Records contained in a dataset
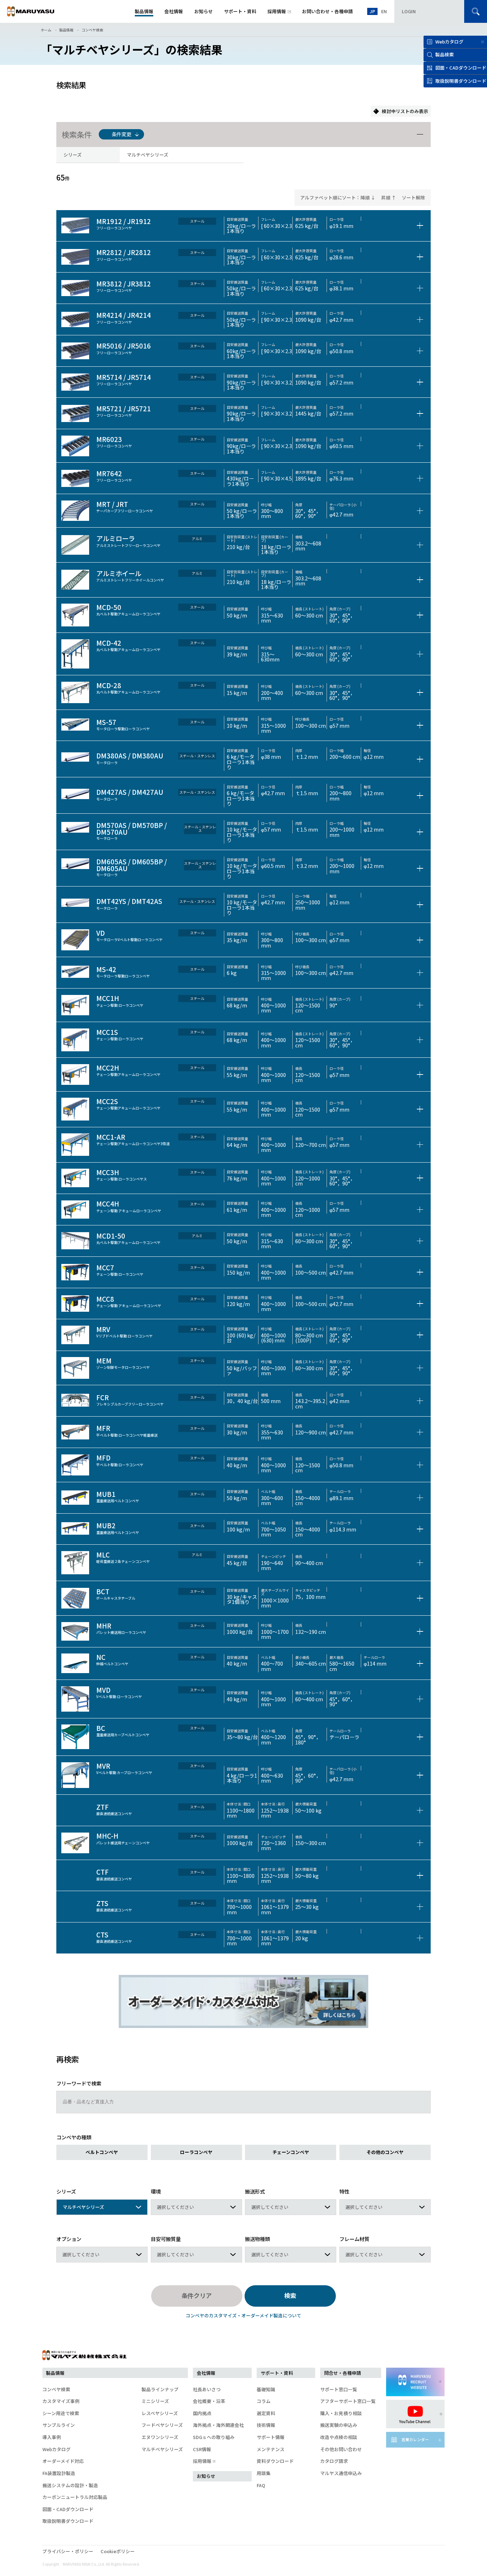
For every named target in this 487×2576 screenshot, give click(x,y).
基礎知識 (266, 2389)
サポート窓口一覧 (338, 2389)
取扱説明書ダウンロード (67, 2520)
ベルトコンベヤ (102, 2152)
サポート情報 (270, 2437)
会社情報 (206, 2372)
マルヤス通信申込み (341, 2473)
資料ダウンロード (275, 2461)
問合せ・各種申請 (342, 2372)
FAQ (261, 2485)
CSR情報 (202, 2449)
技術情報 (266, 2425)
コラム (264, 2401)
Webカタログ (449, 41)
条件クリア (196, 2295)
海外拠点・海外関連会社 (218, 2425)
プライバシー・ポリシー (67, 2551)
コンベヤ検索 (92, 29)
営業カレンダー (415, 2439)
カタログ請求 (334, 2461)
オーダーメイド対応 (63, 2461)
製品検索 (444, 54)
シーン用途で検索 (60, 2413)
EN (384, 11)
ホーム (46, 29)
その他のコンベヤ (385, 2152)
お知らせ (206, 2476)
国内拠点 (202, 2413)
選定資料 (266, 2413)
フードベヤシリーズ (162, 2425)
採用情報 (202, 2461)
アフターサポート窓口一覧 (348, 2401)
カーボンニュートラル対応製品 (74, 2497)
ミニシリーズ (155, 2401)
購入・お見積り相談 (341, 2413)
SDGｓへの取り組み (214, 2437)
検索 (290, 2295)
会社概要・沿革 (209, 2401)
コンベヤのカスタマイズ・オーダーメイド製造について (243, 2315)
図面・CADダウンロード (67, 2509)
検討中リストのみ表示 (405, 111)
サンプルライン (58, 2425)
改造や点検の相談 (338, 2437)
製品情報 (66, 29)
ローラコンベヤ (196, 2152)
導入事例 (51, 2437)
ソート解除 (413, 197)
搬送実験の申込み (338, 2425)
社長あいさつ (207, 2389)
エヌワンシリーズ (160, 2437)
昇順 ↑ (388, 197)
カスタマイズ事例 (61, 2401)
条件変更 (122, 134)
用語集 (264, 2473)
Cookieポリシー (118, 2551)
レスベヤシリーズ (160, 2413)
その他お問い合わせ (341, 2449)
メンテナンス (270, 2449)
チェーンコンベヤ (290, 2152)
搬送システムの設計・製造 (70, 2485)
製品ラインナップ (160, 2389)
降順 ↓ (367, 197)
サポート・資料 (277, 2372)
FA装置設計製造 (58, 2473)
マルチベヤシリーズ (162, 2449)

WHAT YOU SHOULD DO -
Write out the entries above word for word. Do not include the pictures.

ANSWER BOX -
For every named target in this 487×2576 screenshot, give click(x,y).
基礎知識 (266, 2389)
サポート窓口一覧 (338, 2389)
取扱説明書ダウンロード (67, 2520)
ベルトコンベヤ (102, 2152)
サポート情報 (270, 2437)
会社情報 (206, 2372)
マルヤス通信申込み (341, 2473)
資料ダウンロード (275, 2461)
問合せ・各種申請 (342, 2372)
FAQ (261, 2485)
CSR情報 (202, 2449)
技術情報 (266, 2425)
コラム (264, 2401)
Webカタログ (449, 41)
条件クリア (196, 2295)
海外拠点・海外関連会社 (218, 2425)
プライバシー・ポリシー (67, 2551)
コンベヤ検索 (92, 29)
営業カレンダー (415, 2439)
カタログ請求 (334, 2461)
オーダーメイド対応 (63, 2461)
製品検索 (444, 54)
シーン用途で検索 (60, 2413)
EN (384, 11)
ホーム (46, 29)
その他のコンベヤ (385, 2152)
お知らせ (206, 2476)
国内拠点 (202, 2413)
選定資料 (266, 2413)
フードベヤシリーズ (162, 2425)
採用情報 (202, 2461)
アフターサポート窓口一覧 (348, 2401)
カーボンニュートラル対応製品 (74, 2497)
ミニシリーズ (155, 2401)
購入・お見積り相談 (341, 2413)
SDGｓへの取り組み (214, 2437)
検索 (290, 2295)
会社概要・沿革 (209, 2401)
コンベヤのカスタマイズ・オーダーメイド製造について (243, 2315)
図面・CADダウンロード (67, 2509)
検討中リストのみ表示 (405, 111)
サンプルライン (58, 2425)
改造や点検の相談 (338, 2437)
製品情報 (66, 29)
ローラコンベヤ (196, 2152)
導入事例 (51, 2437)
ソート解除 (413, 197)
搬送実験の申込み (338, 2425)
社長あいさつ (207, 2389)
エヌワンシリーズ (160, 2437)
昇順 ↑ (388, 197)
カスタマイズ事例 (61, 2401)
条件変更 (122, 134)
用語集 (264, 2473)
Cookieポリシー (118, 2551)
レスベヤシリーズ (160, 2413)
その他お問い合わせ (341, 2449)
メンテナンス (270, 2449)
チェーンコンベヤ (290, 2152)
搬送システムの設計・製造 (70, 2485)
製品ラインナップ (160, 2389)
降順 ↓ (367, 197)
サポート・資料 (277, 2372)
FA装置設計製造 (58, 2473)
マルチベヤシリーズ (162, 2449)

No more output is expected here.